Amendment No. 1 to the Employment Agreement with Tony G. Holcombe
Exhibit 10.3.5
Amendment No. 1
to the Employment Agreement with Tony G. Holcombe
This Amendment No. 1 to the Employment Agreement dated as of January 9, 2006 (the Agreement), between Syniverse Technologies, Inc. (the Company), Syniverse Holdings, Inc. and Tony G. Holcombe (Executive) is made this 30 day of December 2008.
The Company and Executive have determined that it is in their best interests to amend the Agreement to include special provisions intended to ensure documentary compliance with Internal Revenue Code Section 409A relating to deferred compensation. In consideration of the mutual covenants contained herein and the continued employment of Executive by the Company, the parties agree as follows:
1. Section 409A. The Agreement is hereby amended by adding the following Section 25:
25. Provisions Relating to Section 409A of the Code
(a) General. This Agreement shall be interpreted and administered in a manner so that any amount or benefit payable hereunder shall be paid or provided in a manner that is either exempt from or compliant with the requirements Section 409A of the Internal Revenue Code of 1986, as amended, and applicable Internal Revenue Service guidance and Treasury Regulations issued thereunder (and any applicable transition relief under Section 409A of the Code) (Section 409A). Nevertheless, the tax treatment of the amounts or benefits provided under the Agreement is not warranted or guaranteed. Neither the Company nor its directors, officers, employees or advisers shall be held liable for any taxes, interest, penalties or other monetary amounts owed by Executive as a result of the application of Section 409A.
(b) Separation from Service. Notwithstanding anything in this Agreement to the contrary, as required by Section 409A, the severance payments under subsection 5(d)(i), whether payable by reason of subsections 5(b), (d) or (e), and any other amount or benefit that would otherwise be payable or distributable hereunder by reason of Executives termination of employment (collectively, the Termination Benefits), will not be payable or distributable to Executive unless the circumstances giving rise to such termination of employment meet any description or definition of separation from service in Section 409A (without giving effect to any elective provisions that may be available under such definition). This provision does not prohibit the vesting of any amount upon Executives termination of employment or the determination of the amounts owed to him due to such termination. If this provision prevents the payment or distribution of any amount or benefit, such payment or distribution shall be made on the date, if any, on which an event occurs that constitutes a Section 409A-compliant separation from service, or such later date as may be required by subsection 5(f) herein.

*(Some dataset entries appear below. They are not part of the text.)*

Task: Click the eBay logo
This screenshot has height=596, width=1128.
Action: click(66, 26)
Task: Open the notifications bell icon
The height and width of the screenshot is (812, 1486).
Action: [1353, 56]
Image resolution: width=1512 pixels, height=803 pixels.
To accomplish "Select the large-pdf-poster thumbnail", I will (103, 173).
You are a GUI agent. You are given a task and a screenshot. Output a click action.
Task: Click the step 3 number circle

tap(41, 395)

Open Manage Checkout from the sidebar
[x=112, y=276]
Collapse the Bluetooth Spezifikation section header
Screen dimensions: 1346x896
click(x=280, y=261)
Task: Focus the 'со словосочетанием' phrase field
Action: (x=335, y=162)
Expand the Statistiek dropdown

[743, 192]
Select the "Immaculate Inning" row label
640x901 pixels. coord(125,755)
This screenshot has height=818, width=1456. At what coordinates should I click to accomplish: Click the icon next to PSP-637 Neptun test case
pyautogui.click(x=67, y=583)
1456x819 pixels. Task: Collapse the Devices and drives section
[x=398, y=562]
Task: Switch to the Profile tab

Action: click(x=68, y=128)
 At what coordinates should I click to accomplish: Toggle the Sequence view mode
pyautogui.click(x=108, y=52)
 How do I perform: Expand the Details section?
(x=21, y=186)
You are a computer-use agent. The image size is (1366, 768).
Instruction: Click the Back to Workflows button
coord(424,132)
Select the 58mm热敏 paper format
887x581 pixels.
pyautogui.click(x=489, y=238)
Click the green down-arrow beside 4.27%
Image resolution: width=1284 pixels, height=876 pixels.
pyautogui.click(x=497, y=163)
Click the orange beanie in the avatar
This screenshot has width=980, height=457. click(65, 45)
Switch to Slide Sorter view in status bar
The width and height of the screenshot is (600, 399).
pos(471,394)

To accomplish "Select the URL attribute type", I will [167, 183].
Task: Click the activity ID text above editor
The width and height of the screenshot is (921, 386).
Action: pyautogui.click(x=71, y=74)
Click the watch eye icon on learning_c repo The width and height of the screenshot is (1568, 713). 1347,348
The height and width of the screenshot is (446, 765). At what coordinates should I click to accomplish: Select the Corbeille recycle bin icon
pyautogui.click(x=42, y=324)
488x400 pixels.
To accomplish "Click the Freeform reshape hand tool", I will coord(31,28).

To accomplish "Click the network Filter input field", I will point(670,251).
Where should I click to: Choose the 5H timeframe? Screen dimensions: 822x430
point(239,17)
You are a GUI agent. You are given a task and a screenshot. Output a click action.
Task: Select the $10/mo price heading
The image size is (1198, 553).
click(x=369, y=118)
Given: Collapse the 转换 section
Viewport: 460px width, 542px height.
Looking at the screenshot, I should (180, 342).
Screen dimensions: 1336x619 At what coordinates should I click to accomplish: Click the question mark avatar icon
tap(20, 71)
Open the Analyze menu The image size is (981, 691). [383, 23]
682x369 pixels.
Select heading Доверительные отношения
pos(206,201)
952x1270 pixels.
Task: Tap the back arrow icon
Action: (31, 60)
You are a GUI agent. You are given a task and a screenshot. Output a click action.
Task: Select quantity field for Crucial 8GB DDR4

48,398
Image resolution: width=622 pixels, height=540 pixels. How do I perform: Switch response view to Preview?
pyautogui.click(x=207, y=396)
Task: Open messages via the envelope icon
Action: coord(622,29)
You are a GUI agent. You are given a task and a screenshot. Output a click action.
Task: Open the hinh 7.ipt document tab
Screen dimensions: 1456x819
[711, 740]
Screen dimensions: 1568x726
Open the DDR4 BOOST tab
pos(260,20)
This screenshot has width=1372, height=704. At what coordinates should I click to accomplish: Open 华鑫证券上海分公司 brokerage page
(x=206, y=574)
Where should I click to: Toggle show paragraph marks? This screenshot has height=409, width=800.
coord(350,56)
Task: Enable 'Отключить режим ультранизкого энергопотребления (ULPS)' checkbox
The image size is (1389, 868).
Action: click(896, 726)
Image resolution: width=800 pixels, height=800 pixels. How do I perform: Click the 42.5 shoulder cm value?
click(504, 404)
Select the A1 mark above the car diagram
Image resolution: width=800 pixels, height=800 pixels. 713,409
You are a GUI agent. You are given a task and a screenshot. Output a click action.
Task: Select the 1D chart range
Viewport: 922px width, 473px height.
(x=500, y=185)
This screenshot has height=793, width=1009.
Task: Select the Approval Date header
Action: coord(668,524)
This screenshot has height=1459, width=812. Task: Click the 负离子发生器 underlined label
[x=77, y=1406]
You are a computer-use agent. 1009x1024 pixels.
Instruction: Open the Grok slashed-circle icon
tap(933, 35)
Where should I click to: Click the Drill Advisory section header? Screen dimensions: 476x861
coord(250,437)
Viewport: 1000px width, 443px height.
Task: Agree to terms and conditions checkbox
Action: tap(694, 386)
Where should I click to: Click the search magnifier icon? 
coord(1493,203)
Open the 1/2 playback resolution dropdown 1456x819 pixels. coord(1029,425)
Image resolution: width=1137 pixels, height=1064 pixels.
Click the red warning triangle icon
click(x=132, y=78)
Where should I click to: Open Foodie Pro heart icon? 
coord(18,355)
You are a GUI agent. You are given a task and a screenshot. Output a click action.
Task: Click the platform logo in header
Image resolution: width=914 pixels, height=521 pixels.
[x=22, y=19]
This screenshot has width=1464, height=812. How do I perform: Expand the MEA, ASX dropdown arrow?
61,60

(c) Timing of Waiver and Release of Claims. Whenever in this Agreement the provision of payment or benefit is conditioned on Executives execution and non-revocation of a waiver and release of claims, such waiver and release must be executed, and all revocation periods must have expired, within 60 days after the date of termination of Executives employment, but the Company may elect to commence payment at any time during such 60-day period.
(d) Timing of Reimbursements and In-kind Benefits. If Executive is entitled to be paid or reimbursed for any taxable expenses under this Agreement, including but not limited to subsection 3(f) and Section 23, and such payments or reimbursements are includible in Executives federal gross taxable income, the amount of such expenses reimbursable in any one calendar year shall not affect the amount reimbursable in any other calendar year, and the reimbursement of an eligible expense must be made no later than December 31 of the year after the year in which the expense was incurred. No right of Executive to reimbursement of such expenses shall be subject to liquidation or exchange for another benefit. Any reimbursement shall be for expenses incurred during Executives lifetime (or during a shorter period of time specified in this Agreement).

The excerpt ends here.